Storia
agosto 17, 2026

La morte di Hayden Panettiere a 36 anni lascia un’eredità divisa tra celebrità e sofferenza

La morte dell’attrice ha rinnovato l’attenzione su una carriera definita da importanti ruoli televisivi e da resoconti schietti su dipendenza, problemi di salute mentale e vita sotto i riflettori.

La morte di Hayden Panettiere a 36 anni ha riunito due narrazioni: il fascino duraturo di una giovane star diventata un nome familiare e le dolorose lotte personali che in seguito ha descritto in pubblico.

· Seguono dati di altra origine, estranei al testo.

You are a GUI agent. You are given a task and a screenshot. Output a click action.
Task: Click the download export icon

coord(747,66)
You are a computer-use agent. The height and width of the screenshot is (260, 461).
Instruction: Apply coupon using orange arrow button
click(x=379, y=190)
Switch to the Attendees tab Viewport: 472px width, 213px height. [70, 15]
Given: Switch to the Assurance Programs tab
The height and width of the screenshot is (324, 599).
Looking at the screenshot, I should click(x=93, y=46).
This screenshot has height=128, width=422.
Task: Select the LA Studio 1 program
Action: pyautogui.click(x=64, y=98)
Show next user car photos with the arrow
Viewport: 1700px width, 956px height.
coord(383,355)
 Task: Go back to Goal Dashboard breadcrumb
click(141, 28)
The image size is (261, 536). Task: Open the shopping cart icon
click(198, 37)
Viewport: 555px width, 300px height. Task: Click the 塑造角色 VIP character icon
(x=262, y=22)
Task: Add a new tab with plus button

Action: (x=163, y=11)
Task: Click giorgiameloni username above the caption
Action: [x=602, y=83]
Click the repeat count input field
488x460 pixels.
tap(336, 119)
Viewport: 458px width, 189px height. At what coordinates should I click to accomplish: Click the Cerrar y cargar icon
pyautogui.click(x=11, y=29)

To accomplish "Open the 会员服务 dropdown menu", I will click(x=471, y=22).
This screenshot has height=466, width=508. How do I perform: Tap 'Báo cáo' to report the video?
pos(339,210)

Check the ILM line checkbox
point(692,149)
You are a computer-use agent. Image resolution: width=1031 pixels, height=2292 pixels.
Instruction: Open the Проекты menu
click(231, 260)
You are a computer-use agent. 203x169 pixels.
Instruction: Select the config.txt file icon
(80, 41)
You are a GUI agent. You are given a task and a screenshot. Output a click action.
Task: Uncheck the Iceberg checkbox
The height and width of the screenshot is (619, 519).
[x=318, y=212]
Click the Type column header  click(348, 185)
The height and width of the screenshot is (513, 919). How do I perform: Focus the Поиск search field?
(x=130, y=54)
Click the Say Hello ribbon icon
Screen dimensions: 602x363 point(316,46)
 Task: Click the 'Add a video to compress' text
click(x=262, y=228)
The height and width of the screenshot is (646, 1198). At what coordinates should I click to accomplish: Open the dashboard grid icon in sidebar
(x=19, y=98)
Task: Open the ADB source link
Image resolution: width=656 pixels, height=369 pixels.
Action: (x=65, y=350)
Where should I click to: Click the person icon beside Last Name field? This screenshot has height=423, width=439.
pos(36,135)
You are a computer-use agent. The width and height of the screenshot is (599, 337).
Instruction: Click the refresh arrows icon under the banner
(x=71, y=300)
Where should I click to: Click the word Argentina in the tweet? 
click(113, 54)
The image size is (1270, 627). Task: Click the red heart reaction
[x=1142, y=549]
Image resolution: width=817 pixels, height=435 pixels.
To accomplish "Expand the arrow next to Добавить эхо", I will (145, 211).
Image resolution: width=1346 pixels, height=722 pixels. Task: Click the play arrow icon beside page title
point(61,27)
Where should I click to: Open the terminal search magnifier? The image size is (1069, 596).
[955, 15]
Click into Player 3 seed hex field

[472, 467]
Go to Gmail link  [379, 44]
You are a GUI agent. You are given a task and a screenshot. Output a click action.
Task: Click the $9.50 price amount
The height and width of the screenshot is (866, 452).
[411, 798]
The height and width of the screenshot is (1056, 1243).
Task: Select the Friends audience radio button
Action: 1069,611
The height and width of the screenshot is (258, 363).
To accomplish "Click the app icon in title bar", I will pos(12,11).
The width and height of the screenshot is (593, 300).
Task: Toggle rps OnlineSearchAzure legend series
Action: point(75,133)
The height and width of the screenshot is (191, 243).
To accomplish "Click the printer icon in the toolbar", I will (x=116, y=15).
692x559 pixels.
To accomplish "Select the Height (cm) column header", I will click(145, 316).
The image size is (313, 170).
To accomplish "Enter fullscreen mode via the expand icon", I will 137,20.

I rappresentanti di Panettiere hanno confermato la sua morte, mentre i resoconti riferivano che non era stata resa nota alcuna causa. La CBS News ha riportato che «un’indagine è in corso», sottolineando quanto restino limitate le informazioni ufficiali. Suo padre, Skip Panettiere, si è invece concentrato sul lutto, definendola «una luce incredibile e una forza della natura» e chiedendo privacy.

La copertura dei media di orientamento progressista ha enfatizzato l’ampiezza della sua carriera e la vulnerabilità dei suoi ultimi anni. È diventata conosciuta in tutto il mondo come Claire Bennet in Heroes, ha ottenuto nomination ai Golden Globe per Nashville ed è apparsa nel franchise di Scream. Quei resoconti hanno anche ripercorso i suoi racconti di depressione, depressione post-partum, alcolismo e abuso di sostanze — inclusa la sua ammissione di essere entrata «in un ciclo orribile per anni» — presentando al tempo stesso il percorso di recupero e la scrittura di un memoir come parti importanti del suo ultimo capitolo pubblico.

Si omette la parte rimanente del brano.